Da ist die Schwimmerin, die ein Jahr lang 52 Seen erkunden will und darüber ein Buch schreibt: aus Kanada. Die Künstlerin, die in einem Atelier Hunde zeichnet: aus Neuseeland. Der Künstler, der aus Bonbons Skulpturen macht: aus Australien.
Die Autorin der Serie „Deutschland 83“: aus den USA. Einer der Betreiber der Neuköllner Kinobar „Il Kino“ kommt aus Norwegen. Um die Ecke liegt das Café „Myxa“: in griechischer Hand. Auf einer Freiwilligenbörse bietet ein irischer Barbier kostenloses Haareschneiden für Obdachlose und Flüchtlinge an.
Poetisch zeigen sich Italiener in Berlin. Der Künstler Fabio La Fauci beklebt leere Pfandflaschen mit Gedichten und Sprüchen, um Flaschensammlern eine Freude zu machen. Der Marketing-Manager Federico Prandi erfindet deutsche Wörter und beschreibt damit Phänomene: „Haartalk“, für die unbeholfene Konversation mit dem Friseur, oder „Blauerschlaf“, für den tiefen Schlaf unter Alkohol.

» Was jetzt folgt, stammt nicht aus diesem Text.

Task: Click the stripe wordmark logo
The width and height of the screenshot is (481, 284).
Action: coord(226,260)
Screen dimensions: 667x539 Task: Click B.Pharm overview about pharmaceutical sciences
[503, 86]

Was Prandi an Berlin mag: das Wetter, das im Winter komplett anders ist als im Sommer. Das Weltstädtische, die Internet-Szene, die Toleranz, die Künstler und Kreativen. Und: „Ich kann mir etwas X-Beliebiges anziehen und das Haus verlassen, ohne mich schlecht zu fühlen.“ Was Prandi nicht mag: Im Supermarkt ist für ihn die durchschnittliche Auswahl und Qualität nicht so gut wie in Italien. Die Suche nach einer Wohnung oder einem Job kann sehr mühsam sein.

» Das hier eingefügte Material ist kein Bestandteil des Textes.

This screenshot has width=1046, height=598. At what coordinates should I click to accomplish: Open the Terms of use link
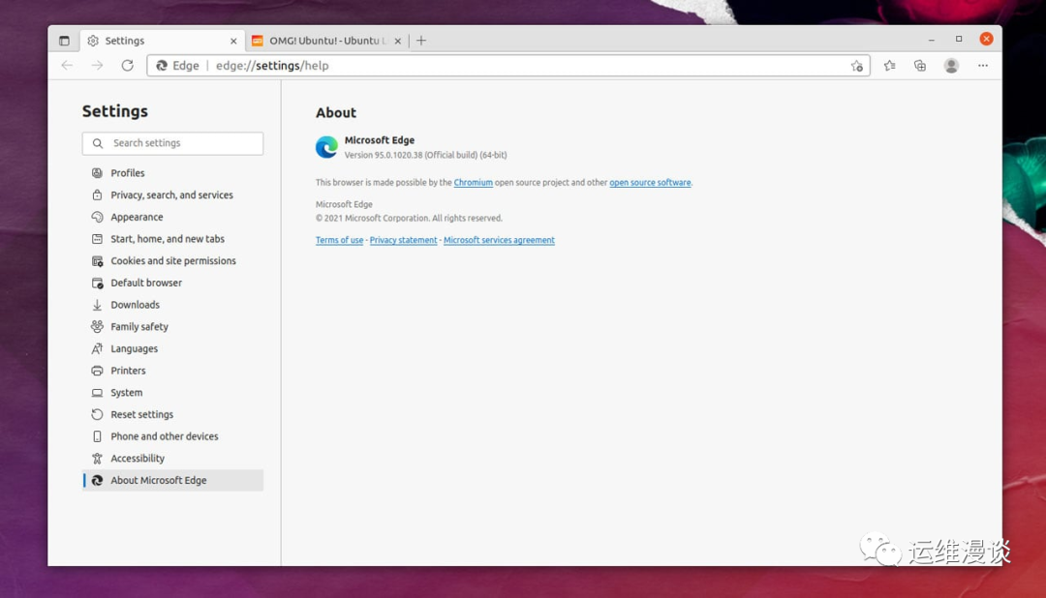338,240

Ein Blick in die Statistik der 3,5 Millionen-Einwohner-Metropole: Nach dem Mauerfall ist die Zahl der Ausländer in Berlin von 386 000 (1992) auf 573 000 (2014) gestiegen, die vielen Flüchtlinge aktuell sind noch nicht eingerechnet.

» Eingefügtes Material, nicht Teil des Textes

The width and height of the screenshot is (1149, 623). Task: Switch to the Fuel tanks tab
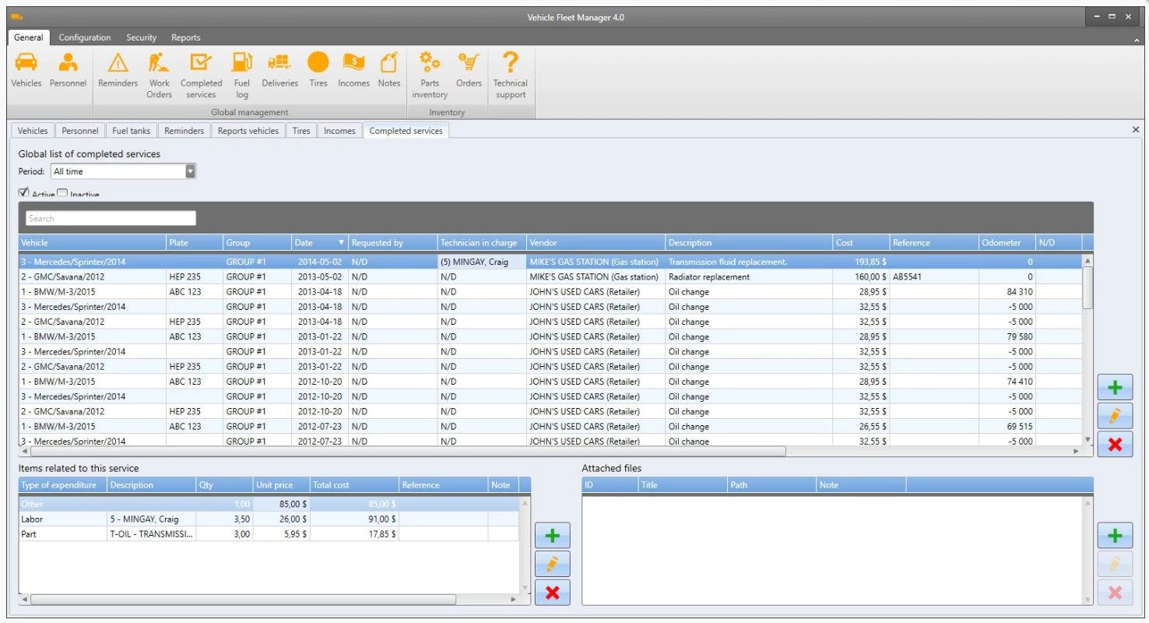[130, 130]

Deutsche kommen wohl mit geringeren Erwartungen als Ausländer, die die Stadt nur aus dem Reiseführer kennen. Sie wissen, dass die Zeiten mit 200 Euro billigen WG-Zimmern vorbei sind und dass der Winter an der Spree gefühlte sechs Monate lang ist.
In New York, London oder Tel Aviv ist die deutsche Hauptstadt noch der billige und coole Sehnsuchtsort. „Berlin wirkt wie ein Magnet“, sagt Günter Neuhaus, Leiter der Spracharbeit am Goethe-Institut. Vor sieben Jahren waren es noch 6300 Kursteilnehmer, 2014 waren es 8300.
Beliebt ist Berlin auch bei jungen Israelis. Amir Naaman ist einer der Betreiber des Neuköllner Buchladens „Topics“. Berlin sei bequem für Expats, sagt der 31-Jährige. „Es war nicht meine erste Wahl, aber eine gute Wahl.“ Er fühle sich hier frei, nicht wie ein Immigrant. Israel vermisst er trotzdem.
Carly Abramovitz fragte sich lange „Gehöre ich hierher?“. Berlin schien ihr so grau und trist, bevor sie die schönen „Aha-Momente“ hatte. An einem Punkt wollte die Südafrikanerin schon der Stadt den Rücken kehren. Dann kam ein Jobangebot in einer Praxis. Jetzt bietet sie Therapiestunden - auf Englisch. Patienten wird sie in den kommenden Jahren in Berlin vermutlich noch viele finden.